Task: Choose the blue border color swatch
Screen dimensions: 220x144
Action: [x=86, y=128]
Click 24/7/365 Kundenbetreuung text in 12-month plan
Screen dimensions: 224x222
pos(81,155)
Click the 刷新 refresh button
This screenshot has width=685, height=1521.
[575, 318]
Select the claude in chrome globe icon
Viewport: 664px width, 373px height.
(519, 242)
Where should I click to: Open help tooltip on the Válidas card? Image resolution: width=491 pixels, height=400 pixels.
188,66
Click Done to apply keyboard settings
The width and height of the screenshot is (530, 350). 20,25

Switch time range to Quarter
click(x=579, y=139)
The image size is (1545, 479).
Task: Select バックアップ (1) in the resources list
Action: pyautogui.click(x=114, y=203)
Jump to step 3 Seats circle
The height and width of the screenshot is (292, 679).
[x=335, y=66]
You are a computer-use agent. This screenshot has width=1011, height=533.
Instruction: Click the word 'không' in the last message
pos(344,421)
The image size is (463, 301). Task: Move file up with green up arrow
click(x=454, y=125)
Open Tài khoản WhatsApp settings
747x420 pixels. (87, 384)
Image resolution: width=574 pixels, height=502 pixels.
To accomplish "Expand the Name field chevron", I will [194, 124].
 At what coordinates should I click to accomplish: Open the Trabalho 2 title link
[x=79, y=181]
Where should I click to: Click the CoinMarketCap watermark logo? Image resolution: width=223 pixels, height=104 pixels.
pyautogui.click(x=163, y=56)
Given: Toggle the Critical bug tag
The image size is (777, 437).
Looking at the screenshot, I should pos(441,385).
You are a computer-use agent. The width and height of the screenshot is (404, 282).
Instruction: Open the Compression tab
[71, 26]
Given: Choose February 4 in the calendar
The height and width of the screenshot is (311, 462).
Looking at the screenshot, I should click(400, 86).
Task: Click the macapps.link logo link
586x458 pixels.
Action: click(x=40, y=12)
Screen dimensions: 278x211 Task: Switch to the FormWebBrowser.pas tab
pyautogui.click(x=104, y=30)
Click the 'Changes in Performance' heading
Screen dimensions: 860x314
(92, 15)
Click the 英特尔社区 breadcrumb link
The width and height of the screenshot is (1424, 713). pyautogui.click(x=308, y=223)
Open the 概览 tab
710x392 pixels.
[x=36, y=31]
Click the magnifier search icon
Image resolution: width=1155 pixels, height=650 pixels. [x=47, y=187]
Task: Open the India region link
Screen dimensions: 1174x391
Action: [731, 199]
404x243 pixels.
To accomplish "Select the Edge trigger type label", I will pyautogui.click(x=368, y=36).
★ ★ ★
PROMPT: The records above must be transcribed without a single omission.

RESULT BELOW:
Task: Choose the blue border color swatch
Screen dimensions: 220x144
Action: [x=86, y=128]
Click 24/7/365 Kundenbetreuung text in 12-month plan
Screen dimensions: 224x222
pos(81,155)
Click the 刷新 refresh button
This screenshot has width=685, height=1521.
[575, 318]
Select the claude in chrome globe icon
Viewport: 664px width, 373px height.
(519, 242)
Where should I click to: Open help tooltip on the Válidas card? Image resolution: width=491 pixels, height=400 pixels.
188,66
Click Done to apply keyboard settings
The width and height of the screenshot is (530, 350). 20,25

Switch time range to Quarter
click(x=579, y=139)
The image size is (1545, 479).
Task: Select バックアップ (1) in the resources list
Action: pyautogui.click(x=114, y=203)
Jump to step 3 Seats circle
The height and width of the screenshot is (292, 679).
[x=335, y=66]
You are a computer-use agent. This screenshot has width=1011, height=533.
Instruction: Click the word 'không' in the last message
pos(344,421)
The image size is (463, 301). Task: Move file up with green up arrow
click(x=454, y=125)
Open Tài khoản WhatsApp settings
747x420 pixels. (87, 384)
Image resolution: width=574 pixels, height=502 pixels.
To accomplish "Expand the Name field chevron", I will [194, 124].
 At what coordinates should I click to accomplish: Open the Trabalho 2 title link
[x=79, y=181]
Where should I click to: Click the CoinMarketCap watermark logo? Image resolution: width=223 pixels, height=104 pixels.
pyautogui.click(x=163, y=56)
Given: Toggle the Critical bug tag
The image size is (777, 437).
Looking at the screenshot, I should pos(441,385).
You are a computer-use agent. The width and height of the screenshot is (404, 282).
Instruction: Open the Compression tab
[71, 26]
Given: Choose February 4 in the calendar
The height and width of the screenshot is (311, 462).
Looking at the screenshot, I should click(400, 86).
Task: Click the macapps.link logo link
586x458 pixels.
Action: click(x=40, y=12)
Screen dimensions: 278x211 Task: Switch to the FormWebBrowser.pas tab
pyautogui.click(x=104, y=30)
Click the 'Changes in Performance' heading
Screen dimensions: 860x314
(92, 15)
Click the 英特尔社区 breadcrumb link
The width and height of the screenshot is (1424, 713). pyautogui.click(x=308, y=223)
Open the 概览 tab
710x392 pixels.
[x=36, y=31]
Click the magnifier search icon
Image resolution: width=1155 pixels, height=650 pixels. [x=47, y=187]
Task: Open the India region link
Screen dimensions: 1174x391
Action: [731, 199]
404x243 pixels.
To accomplish "Select the Edge trigger type label", I will pyautogui.click(x=368, y=36).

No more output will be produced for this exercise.